Tuesday, June 13, 2006

Mayflower by Nathaniel Philbrick

I heard Philbrick read at Levenger's the other week, so I got sucked in to buying a copy of this nonfiction bestseller. He's not an artistic writer, but he tells a compelling story and he hits a lot of historical notes that I never got in elementary school (which was the last time I learned about the Plymouth colony). Especially interesting is his focus on the Native American tribes who first aided and then warred with the Pilgrims (or in several cases, were warred on by the Pilgrims). He (or his publisher) titled the book brilliantly; a lot of readers seem to be drawn to boat stories but the Mayflower is really only the start of the story. But it seems to me a more accurately titled Plymouth, would not sell nearly as well.

Mostly though I want to point out that Philbrick was an English major and indeed holds an MA in American Literature from Duke (if I remember right). So for all of you English major/writers--fiction is not your only option. And it's certainly not your most lucrative option. Ross King is another good example of someone who studied English/writing only to become a big seller as a nonfiction writer (focusing on art and architecture).

All of this reminds me of how well nonfiction sells compared to ficiton.

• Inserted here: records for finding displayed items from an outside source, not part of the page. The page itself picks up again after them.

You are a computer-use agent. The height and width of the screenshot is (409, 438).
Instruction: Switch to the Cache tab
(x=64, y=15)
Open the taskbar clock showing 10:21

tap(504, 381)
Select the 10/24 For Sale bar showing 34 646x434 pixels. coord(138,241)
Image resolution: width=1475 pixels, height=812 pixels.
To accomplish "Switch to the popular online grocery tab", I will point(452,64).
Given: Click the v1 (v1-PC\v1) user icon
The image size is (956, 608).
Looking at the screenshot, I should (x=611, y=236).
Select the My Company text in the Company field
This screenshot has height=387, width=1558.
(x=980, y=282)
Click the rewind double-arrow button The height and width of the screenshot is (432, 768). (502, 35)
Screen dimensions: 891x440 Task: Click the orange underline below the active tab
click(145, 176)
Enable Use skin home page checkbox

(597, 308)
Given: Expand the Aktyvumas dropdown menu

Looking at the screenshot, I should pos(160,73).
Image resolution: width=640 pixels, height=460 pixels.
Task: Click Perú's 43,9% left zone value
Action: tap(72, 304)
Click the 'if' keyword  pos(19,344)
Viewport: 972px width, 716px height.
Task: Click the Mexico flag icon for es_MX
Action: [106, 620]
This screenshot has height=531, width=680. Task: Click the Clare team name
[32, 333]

I really enjoy nonfiction, but a book like Mayflower kind of reminds me of watching television, where I am a fairly passive receiver of information. The book is summary and fact, though told in a narrative fashion, and while I found the facts interesting, it's not like I had to decipher them for meaning or try to puzzle out the storyline. Philbrick told me things straightforwardly and I believed him. I know history isn't quite so simple, but I wonder if this is part of the appeal of popular history books. You're learning, but you're not necessarily challenged.